Damit liegt die Halbjahresbilanz nur knapp unter dem bisherigen Rekordwert aus dem Jahr 2007, als bis Ende Juni rund 2,6 Billionen Dollar in Unternehmenskäufe flossen. Die Deutsche Bank rechnet damit, dass der bisherige Rekordwert von vier Billionen Dollar im Gesamtjahr heuer fallen wird.
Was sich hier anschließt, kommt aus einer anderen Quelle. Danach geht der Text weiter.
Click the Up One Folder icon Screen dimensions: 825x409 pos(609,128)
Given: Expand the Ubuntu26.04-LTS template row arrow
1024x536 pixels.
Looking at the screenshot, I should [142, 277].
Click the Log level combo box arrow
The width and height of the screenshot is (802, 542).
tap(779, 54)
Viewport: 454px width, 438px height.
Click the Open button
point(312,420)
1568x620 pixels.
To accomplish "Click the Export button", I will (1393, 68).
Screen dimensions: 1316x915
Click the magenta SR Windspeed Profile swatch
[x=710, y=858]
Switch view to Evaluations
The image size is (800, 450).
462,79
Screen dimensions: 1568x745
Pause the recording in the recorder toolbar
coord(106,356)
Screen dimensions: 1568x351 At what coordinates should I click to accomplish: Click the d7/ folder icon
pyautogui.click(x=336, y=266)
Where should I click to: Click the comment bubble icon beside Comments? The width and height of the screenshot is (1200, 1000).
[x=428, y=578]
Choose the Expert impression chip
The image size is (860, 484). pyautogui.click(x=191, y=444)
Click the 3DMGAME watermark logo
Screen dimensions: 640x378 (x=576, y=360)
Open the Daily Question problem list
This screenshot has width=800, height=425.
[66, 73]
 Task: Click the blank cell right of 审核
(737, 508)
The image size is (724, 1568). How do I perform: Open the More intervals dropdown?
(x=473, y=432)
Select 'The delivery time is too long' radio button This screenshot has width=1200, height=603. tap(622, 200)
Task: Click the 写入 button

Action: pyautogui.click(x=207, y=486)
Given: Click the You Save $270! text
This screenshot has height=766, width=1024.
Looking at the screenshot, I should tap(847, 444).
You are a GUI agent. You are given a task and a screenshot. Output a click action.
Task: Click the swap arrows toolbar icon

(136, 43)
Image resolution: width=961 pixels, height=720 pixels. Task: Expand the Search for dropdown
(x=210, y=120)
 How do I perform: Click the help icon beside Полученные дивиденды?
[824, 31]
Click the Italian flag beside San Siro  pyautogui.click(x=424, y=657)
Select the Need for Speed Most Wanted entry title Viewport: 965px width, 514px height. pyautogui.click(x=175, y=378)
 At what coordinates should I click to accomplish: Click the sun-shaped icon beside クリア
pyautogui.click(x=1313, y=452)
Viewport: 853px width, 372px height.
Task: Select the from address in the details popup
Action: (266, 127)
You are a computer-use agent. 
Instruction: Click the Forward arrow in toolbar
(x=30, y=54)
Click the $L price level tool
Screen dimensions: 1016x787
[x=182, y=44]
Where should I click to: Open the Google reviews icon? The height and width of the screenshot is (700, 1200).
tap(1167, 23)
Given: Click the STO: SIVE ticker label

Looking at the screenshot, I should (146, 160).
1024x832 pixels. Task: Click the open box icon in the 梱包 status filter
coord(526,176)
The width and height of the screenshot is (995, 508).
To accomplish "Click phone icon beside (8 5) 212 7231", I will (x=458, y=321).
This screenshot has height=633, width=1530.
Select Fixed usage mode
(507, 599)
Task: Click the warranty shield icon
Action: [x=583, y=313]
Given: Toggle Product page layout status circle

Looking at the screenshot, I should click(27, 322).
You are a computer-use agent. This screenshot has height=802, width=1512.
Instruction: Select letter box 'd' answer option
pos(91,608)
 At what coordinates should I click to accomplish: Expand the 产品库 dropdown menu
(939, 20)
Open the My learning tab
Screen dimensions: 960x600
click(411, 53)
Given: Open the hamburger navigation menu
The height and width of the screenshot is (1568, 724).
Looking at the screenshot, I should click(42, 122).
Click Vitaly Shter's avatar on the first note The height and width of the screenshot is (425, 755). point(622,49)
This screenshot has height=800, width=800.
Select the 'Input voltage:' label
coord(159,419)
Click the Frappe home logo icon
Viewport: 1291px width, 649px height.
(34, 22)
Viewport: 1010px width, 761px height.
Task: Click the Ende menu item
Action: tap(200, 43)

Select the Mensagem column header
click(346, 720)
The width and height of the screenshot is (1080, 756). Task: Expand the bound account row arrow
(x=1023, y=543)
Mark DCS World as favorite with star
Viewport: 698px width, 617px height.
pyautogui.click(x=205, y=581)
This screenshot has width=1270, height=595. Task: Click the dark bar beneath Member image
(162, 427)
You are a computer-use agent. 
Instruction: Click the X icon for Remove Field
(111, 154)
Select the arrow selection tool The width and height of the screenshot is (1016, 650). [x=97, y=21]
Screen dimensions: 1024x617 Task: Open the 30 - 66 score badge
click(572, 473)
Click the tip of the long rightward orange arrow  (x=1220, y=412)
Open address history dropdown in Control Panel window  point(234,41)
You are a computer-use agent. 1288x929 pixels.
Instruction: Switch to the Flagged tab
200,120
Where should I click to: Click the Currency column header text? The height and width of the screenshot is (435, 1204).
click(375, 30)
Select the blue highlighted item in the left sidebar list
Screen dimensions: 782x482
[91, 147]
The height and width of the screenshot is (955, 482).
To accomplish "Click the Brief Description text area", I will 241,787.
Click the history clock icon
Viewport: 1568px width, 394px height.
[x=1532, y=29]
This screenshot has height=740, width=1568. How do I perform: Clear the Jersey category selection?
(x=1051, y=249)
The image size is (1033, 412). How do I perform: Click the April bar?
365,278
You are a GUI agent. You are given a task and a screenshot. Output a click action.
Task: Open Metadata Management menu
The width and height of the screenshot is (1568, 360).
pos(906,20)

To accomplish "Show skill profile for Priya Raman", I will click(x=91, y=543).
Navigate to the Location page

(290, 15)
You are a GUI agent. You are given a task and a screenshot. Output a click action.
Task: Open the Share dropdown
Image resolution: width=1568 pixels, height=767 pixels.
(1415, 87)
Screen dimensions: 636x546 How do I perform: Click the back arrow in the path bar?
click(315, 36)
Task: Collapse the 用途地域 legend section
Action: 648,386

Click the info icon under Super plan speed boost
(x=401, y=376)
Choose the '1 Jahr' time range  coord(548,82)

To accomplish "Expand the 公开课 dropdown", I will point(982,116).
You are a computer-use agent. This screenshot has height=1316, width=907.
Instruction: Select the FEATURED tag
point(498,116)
Denn 2007 wurde das Fusionskarussell im zweiten Halbjahr bereits von der unter der Oberfläche brodelnden Finanzkrise gebremst.

Vorteile für alle

Laut Experten wie Stephanie Sutton, Investment-Director bei Fidelity, unterscheiden sich die Voraussetzungen diesmal deutlich von jenen des Jahres 2007: "Die Weltwirtschaft ist schwächer, und die Zinsen verharren auf einem historischen Tief."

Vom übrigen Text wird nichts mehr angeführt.